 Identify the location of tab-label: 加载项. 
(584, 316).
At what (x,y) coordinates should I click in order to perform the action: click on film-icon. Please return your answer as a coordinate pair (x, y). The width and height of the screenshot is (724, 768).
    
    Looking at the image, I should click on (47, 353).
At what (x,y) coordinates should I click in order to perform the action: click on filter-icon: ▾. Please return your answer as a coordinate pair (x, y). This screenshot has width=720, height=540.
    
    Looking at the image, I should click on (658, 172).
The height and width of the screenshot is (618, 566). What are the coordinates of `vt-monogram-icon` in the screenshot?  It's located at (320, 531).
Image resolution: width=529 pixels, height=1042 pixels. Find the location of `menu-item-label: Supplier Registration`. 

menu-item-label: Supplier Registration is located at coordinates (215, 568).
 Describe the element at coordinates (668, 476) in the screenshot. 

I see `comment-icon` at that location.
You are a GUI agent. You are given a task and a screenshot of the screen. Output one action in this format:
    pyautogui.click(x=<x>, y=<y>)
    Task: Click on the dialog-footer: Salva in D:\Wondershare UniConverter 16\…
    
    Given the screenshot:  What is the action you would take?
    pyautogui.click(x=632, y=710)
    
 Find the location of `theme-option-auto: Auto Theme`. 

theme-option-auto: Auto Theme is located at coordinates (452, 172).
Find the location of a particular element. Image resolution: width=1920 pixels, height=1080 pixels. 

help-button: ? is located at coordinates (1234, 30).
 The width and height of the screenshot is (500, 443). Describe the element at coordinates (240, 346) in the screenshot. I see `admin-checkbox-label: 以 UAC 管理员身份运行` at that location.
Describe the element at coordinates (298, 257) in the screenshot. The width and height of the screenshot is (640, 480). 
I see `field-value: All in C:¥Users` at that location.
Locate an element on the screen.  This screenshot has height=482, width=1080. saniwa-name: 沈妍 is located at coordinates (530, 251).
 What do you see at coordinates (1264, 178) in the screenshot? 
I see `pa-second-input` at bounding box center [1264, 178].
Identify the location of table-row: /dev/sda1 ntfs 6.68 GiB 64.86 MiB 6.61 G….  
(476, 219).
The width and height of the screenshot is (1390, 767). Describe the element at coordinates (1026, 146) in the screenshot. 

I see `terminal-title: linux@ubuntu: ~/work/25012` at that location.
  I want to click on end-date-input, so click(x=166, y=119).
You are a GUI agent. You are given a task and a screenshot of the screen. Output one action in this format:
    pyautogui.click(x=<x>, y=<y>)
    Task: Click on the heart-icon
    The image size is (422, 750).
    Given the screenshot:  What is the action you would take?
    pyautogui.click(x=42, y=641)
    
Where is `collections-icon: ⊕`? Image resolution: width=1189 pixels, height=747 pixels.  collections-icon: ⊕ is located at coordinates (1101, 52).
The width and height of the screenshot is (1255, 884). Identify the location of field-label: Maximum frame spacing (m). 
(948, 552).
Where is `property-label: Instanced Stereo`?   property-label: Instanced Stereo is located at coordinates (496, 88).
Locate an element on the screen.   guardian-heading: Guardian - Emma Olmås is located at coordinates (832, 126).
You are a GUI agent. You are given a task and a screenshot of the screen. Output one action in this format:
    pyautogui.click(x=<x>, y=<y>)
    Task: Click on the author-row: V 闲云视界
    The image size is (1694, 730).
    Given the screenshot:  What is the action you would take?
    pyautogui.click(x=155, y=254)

■ ■ ■ ■

■ **What you are asked to do**
Write out the records from the line with "The width and height of the screenshot is (1390, 767)." to the line with "I want to click", both of those lines included.

■ **Finished task**
The width and height of the screenshot is (1390, 767). Describe the element at coordinates (1026, 146) in the screenshot. 

I see `terminal-title: linux@ubuntu: ~/work/25012` at that location.
  I want to click on end-date-input, so click(x=166, y=119).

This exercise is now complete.